• _WHAT IS BEING ASKED_:
Recast the data below as a Markdown table with two columns, No. and Line, putting each nonblank line in its own row and numbering the rows in order.

• _Text and element pointing records_:
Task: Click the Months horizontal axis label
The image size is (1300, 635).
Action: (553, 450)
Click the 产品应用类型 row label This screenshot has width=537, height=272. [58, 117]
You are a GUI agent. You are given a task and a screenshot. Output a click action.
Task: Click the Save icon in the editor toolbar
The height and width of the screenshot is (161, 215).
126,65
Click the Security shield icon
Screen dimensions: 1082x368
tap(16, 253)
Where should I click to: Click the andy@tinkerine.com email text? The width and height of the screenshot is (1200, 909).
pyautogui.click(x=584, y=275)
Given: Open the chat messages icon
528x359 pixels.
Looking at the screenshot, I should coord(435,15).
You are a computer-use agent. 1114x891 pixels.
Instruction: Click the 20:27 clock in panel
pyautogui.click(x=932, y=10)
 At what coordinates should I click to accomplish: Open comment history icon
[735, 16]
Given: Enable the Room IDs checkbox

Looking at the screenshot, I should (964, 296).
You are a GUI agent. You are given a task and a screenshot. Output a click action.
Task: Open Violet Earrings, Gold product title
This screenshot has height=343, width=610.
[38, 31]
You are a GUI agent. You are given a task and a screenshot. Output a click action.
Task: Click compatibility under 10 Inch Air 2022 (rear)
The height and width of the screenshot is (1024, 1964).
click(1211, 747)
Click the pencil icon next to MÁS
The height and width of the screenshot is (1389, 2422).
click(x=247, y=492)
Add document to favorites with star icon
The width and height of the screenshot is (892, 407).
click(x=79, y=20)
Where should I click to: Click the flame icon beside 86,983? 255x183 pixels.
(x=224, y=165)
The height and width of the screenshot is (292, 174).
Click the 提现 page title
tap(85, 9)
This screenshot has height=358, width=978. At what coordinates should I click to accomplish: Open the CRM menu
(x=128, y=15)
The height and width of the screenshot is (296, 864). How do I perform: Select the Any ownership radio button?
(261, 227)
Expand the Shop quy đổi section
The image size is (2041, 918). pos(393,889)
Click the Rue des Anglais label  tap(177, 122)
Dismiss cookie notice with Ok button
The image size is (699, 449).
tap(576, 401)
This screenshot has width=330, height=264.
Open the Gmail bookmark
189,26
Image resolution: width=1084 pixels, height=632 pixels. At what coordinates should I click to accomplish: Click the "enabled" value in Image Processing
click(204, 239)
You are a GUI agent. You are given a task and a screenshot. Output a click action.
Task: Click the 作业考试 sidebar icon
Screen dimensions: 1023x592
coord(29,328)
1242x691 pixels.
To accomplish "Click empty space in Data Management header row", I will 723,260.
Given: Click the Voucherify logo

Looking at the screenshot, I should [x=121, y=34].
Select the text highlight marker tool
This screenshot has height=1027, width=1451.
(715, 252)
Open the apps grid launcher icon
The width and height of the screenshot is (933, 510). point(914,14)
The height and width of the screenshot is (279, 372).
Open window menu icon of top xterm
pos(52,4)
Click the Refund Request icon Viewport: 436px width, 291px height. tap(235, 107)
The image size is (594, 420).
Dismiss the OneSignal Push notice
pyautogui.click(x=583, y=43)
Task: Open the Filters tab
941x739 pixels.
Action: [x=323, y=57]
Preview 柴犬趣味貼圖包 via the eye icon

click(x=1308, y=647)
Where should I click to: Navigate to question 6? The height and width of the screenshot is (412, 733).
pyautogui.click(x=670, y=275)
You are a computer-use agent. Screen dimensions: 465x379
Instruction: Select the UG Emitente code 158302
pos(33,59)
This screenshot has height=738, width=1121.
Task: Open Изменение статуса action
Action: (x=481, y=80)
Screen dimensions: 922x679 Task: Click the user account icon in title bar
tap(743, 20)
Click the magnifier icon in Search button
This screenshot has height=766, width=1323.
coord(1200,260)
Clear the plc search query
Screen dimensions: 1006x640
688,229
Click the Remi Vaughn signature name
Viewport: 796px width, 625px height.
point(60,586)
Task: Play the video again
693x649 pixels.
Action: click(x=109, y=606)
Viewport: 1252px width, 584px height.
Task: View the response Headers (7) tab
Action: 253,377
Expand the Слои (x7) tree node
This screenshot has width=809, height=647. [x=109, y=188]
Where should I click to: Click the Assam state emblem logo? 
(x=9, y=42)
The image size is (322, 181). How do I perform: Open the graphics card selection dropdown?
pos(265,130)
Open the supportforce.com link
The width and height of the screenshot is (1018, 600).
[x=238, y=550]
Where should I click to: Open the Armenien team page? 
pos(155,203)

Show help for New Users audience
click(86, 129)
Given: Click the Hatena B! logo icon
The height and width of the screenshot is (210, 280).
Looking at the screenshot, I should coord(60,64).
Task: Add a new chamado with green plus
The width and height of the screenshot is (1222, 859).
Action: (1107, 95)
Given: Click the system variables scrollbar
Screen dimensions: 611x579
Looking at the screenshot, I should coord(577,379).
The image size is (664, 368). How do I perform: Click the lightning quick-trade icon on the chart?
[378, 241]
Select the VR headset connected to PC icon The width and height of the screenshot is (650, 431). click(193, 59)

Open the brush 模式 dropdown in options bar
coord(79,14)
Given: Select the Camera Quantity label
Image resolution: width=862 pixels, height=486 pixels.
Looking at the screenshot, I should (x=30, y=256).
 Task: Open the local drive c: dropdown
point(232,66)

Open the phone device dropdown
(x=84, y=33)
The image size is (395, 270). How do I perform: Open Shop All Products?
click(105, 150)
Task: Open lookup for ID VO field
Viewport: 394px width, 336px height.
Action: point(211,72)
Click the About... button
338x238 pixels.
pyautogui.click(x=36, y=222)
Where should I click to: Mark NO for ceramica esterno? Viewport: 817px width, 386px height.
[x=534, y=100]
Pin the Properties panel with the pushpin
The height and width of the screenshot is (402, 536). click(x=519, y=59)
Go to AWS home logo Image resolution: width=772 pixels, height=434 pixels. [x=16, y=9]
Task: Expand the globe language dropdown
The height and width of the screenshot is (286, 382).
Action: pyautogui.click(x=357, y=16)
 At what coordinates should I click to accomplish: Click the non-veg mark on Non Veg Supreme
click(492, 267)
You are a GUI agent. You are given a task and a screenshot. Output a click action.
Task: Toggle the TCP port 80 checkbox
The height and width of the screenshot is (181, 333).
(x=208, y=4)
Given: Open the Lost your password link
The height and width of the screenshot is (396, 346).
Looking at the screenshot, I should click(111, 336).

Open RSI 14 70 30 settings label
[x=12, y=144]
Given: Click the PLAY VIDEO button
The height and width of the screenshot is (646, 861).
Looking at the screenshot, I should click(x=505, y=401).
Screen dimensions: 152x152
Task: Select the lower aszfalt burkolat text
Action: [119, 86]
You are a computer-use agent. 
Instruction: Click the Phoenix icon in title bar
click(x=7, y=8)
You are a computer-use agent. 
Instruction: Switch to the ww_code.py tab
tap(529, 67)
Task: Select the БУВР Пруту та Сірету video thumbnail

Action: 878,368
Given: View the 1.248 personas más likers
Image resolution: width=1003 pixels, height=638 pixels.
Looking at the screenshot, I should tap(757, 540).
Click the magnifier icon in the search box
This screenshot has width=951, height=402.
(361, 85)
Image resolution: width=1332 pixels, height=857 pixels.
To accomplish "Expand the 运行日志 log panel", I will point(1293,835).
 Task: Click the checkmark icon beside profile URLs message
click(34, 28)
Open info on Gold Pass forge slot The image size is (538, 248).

• _FINISHED ANSWER_:
| No. | Line |
|---|---|
| 1 | Task: Click the Months horizontal axis label |
| 2 | The image size is (1300, 635). |
| 3 | Action: (553, 450) |
| 4 | Click the 产品应用类型 row label This screenshot has width=537, height=272. [58, 117] |
| 5 | You are a GUI agent. You are given a task and a screenshot. Output a click action. |
| 6 | Task: Click the Save icon in the editor toolbar |
| 7 | The height and width of the screenshot is (161, 215). |
| 8 | 126,65 |
| 9 | Click the Security shield icon |
| 10 | Screen dimensions: 1082x368 |
| 11 | tap(16, 253) |
| 12 | Where should I click to: Click the andy@tinkerine.com email text? The width and height of the screenshot is (1200, 909). |
| 13 | pyautogui.click(x=584, y=275) |
| 14 | Given: Open the chat messages icon |
| 15 | 528x359 pixels. |
| 16 | Looking at the screenshot, I should coord(435,15). |
| 17 | You are a computer-use agent. 1114x891 pixels. |
| 18 | Instruction: Click the 20:27 clock in panel |
| 19 | pyautogui.click(x=932, y=10) |
| 20 |  At what coordinates should I click to accomplish: Open comment history icon |
| 21 | [735, 16] |
| 22 | Given: Enable the Room IDs checkbox |
| 23 | Looking at the screenshot, I should (964, 296). |
| 24 | You are a GUI agent. You are given a task and a screenshot. Output a click action. |
| 25 | Task: Open Violet Earrings, Gold product title |
| 26 | This screenshot has height=343, width=610. |
| 27 | [38, 31] |
| 28 | You are a GUI agent. You are given a task and a screenshot. Output a click action. |
| 29 | Task: Click compatibility under 10 Inch Air 2022 (rear) |
| 30 | The height and width of the screenshot is (1024, 1964). |
| 31 | click(1211, 747) |
| 32 | Click the pencil icon next to MÁS |
| 33 | The height and width of the screenshot is (1389, 2422). |
| 34 | click(x=247, y=492) |
| 35 | Add document to favorites with star icon |
| 36 | The width and height of the screenshot is (892, 407). |
| 37 | click(x=79, y=20) |
| 38 | Where should I click to: Click the flame icon beside 86,983? 255x183 pixels. |
| 39 | (x=224, y=165) |
| 40 | The height and width of the screenshot is (292, 174). |
| 41 | Click the 提现 page title |
| 42 | tap(85, 9) |
| 43 | This screenshot has height=358, width=978. At what coordinates should I click to accomplish: Open the CRM menu |
| 44 | (x=128, y=15) |
| 45 | The height and width of the screenshot is (296, 864). How do I perform: Select the Any ownership radio button? |
| 46 | (261, 227) |
| 47 | Expand the Shop quy đổi section |
| 48 | The image size is (2041, 918). pos(393,889) |
| 49 | Click the Rue des Anglais label  tap(177, 122) |
| 50 | Dismiss cookie notice with Ok button |
| 51 | The image size is (699, 449). |
| 52 | tap(576, 401) |
| 53 | This screenshot has width=330, height=264. |
| 54 | Open the Gmail bookmark |
| 55 | 189,26 |
| 56 | Image resolution: width=1084 pixels, height=632 pixels. At what coordinates should I click to accomplish: Click the "enabled" value in Image Processing |
| 57 | click(204, 239) |
| 58 | You are a GUI agent. You are given a task and a screenshot. Output a click action. |
| 59 | Task: Click the 作业考试 sidebar icon |
| 60 | Screen dimensions: 1023x592 |
| 61 | coord(29,328) |
| 62 | 1242x691 pixels. |
| 63 | To accomplish "Click empty space in Data Management header row", I will 723,260. |
| 64 | Given: Click the Voucherify logo |
| 65 | Looking at the screenshot, I should [x=121, y=34]. |
| 66 | Select the text highlight marker tool |
| 67 | This screenshot has height=1027, width=1451. |
| 68 | (715, 252) |
| 69 | Open the apps grid launcher icon |
| 70 | The width and height of the screenshot is (933, 510). point(914,14) |
| 71 | The height and width of the screenshot is (279, 372). |
| 72 | Open window menu icon of top xterm |
| 73 | pos(52,4) |
| 74 | Click the Refund Request icon Viewport: 436px width, 291px height. tap(235, 107) |
| 75 | The image size is (594, 420). |
| 76 | Dismiss the OneSignal Push notice |
| 77 | pyautogui.click(x=583, y=43) |
| 78 | Task: Open the Filters tab |
| 79 | 941x739 pixels. |
| 80 | Action: [x=323, y=57] |
| 81 | Preview 柴犬趣味貼圖包 via the eye icon |
| 82 | click(x=1308, y=647) |
| 83 | Where should I click to: Navigate to question 6? The height and width of the screenshot is (412, 733). |
| 84 | pyautogui.click(x=670, y=275) |
| 85 | You are a computer-use agent. Screen dimensions: 465x379 |
| 86 | Instruction: Select the UG Emitente code 158302 |
| 87 | pos(33,59) |
| 88 | This screenshot has height=738, width=1121. |
| 89 | Task: Open Изменение статуса action |
| 90 | Action: (x=481, y=80) |
| 91 | Screen dimensions: 922x679 Task: Click the user account icon in title bar |
| 92 | tap(743, 20) |
| 93 | Click the magnifier icon in Search button |
| 94 | This screenshot has height=766, width=1323. |
| 95 | coord(1200,260) |
| 96 | Clear the plc search query |
| 97 | Screen dimensions: 1006x640 |
| 98 | 688,229 |
| 99 | Click the Remi Vaughn signature name |
| 100 | Viewport: 796px width, 625px height. |
| 101 | point(60,586) |
| 102 | Task: Play the video again |
| 103 | 693x649 pixels. |
| 104 | Action: click(x=109, y=606) |
| 105 | Viewport: 1252px width, 584px height. |
| 106 | Task: View the response Headers (7) tab |
| 107 | Action: 253,377 |
| 108 | Expand the Слои (x7) tree node |
| 109 | This screenshot has width=809, height=647. [x=109, y=188] |
| 110 | Where should I click to: Click the Assam state emblem logo?  |
| 111 | (x=9, y=42) |
| 112 | The image size is (322, 181). How do I perform: Open the graphics card selection dropdown? |
| 113 | pos(265,130) |
| 114 | Open the supportforce.com link |
| 115 | The width and height of the screenshot is (1018, 600). |
| 116 | [x=238, y=550] |
| 117 | Where should I click to: Open the Armenien team page?  |
| 118 | pos(155,203) |
| 119 | Show help for New Users audience |
| 120 | click(86, 129) |
| 121 | Given: Click the Hatena B! logo icon |
| 122 | The height and width of the screenshot is (210, 280). |
| 123 | Looking at the screenshot, I should coord(60,64). |
| 124 | Task: Add a new chamado with green plus |
| 125 | The width and height of the screenshot is (1222, 859). |
| 126 | Action: (1107, 95) |
| 127 | Given: Click the system variables scrollbar |
| 128 | Screen dimensions: 611x579 |
| 129 | Looking at the screenshot, I should coord(577,379). |
| 130 | The image size is (664, 368). How do I perform: Click the lightning quick-trade icon on the chart? |
| 131 | [378, 241] |
| 132 | Select the VR headset connected to PC icon The width and height of the screenshot is (650, 431). click(193, 59) |
| 133 | Open the brush 模式 dropdown in options bar |
| 134 | coord(79,14) |
| 135 | Given: Select the Camera Quantity label |
| 136 | Image resolution: width=862 pixels, height=486 pixels. |
| 137 | Looking at the screenshot, I should (x=30, y=256). |
| 138 |  Task: Open the local drive c: dropdown |
| 139 | point(232,66) |
| 140 | Open the phone device dropdown |
| 141 | (x=84, y=33) |
| 142 | The image size is (395, 270). How do I perform: Open Shop All Products? |
| 143 | click(105, 150) |
| 144 | Task: Open lookup for ID VO field |
| 145 | Viewport: 394px width, 336px height. |
| 146 | Action: point(211,72) |
| 147 | Click the About... button |
| 148 | 338x238 pixels. |
| 149 | pyautogui.click(x=36, y=222) |
| 150 | Where should I click to: Mark NO for ceramica esterno? Viewport: 817px width, 386px height. |
| 151 | [x=534, y=100] |
| 152 | Pin the Properties panel with the pushpin |
| 153 | The height and width of the screenshot is (402, 536). click(x=519, y=59) |
| 154 | Go to AWS home logo Image resolution: width=772 pixels, height=434 pixels. [x=16, y=9] |
| 155 | Task: Expand the globe language dropdown |
| 156 | The height and width of the screenshot is (286, 382). |
| 157 | Action: pyautogui.click(x=357, y=16) |
| 158 |  At what coordinates should I click to accomplish: Click the non-veg mark on Non Veg Supreme |
| 159 | click(492, 267) |
| 160 | You are a GUI agent. You are given a task and a screenshot. Output a click action. |
| 161 | Task: Toggle the TCP port 80 checkbox |
| 162 | The height and width of the screenshot is (181, 333). |
| 163 | (x=208, y=4) |
| 164 | Given: Open the Lost your password link |
| 165 | The height and width of the screenshot is (396, 346). |
| 166 | Looking at the screenshot, I should click(111, 336). |
| 167 | Open RSI 14 70 30 settings label |
| 168 | [x=12, y=144] |
| 169 | Given: Click the PLAY VIDEO button |
| 170 | The height and width of the screenshot is (646, 861). |
| 171 | Looking at the screenshot, I should click(x=505, y=401). |
| 172 | Screen dimensions: 152x152 |
| 173 | Task: Select the lower aszfalt burkolat text |
| 174 | Action: [119, 86] |
| 175 | You are a computer-use agent.  |
| 176 | Instruction: Click the Phoenix icon in title bar |
| 177 | click(x=7, y=8) |
| 178 | You are a computer-use agent.  |
| 179 | Instruction: Switch to the ww_code.py tab |
| 180 | tap(529, 67) |
| 181 | Task: Select the БУВР Пруту та Сірету video thumbnail |
| 182 | Action: 878,368 |
| 183 | Given: View the 1.248 personas más likers |
| 184 | Image resolution: width=1003 pixels, height=638 pixels. |
| 185 | Looking at the screenshot, I should tap(757, 540). |
| 186 | Click the magnifier icon in the search box |
| 187 | This screenshot has width=951, height=402. |
| 188 | (361, 85) |
| 189 | Image resolution: width=1332 pixels, height=857 pixels. |
| 190 | To accomplish "Expand the 运行日志 log panel", I will point(1293,835). |
| 191 |  Task: Click the checkmark icon beside profile URLs message |
| 192 | click(34, 28) |
| 193 | Open info on Gold Pass forge slot The image size is (538, 248). |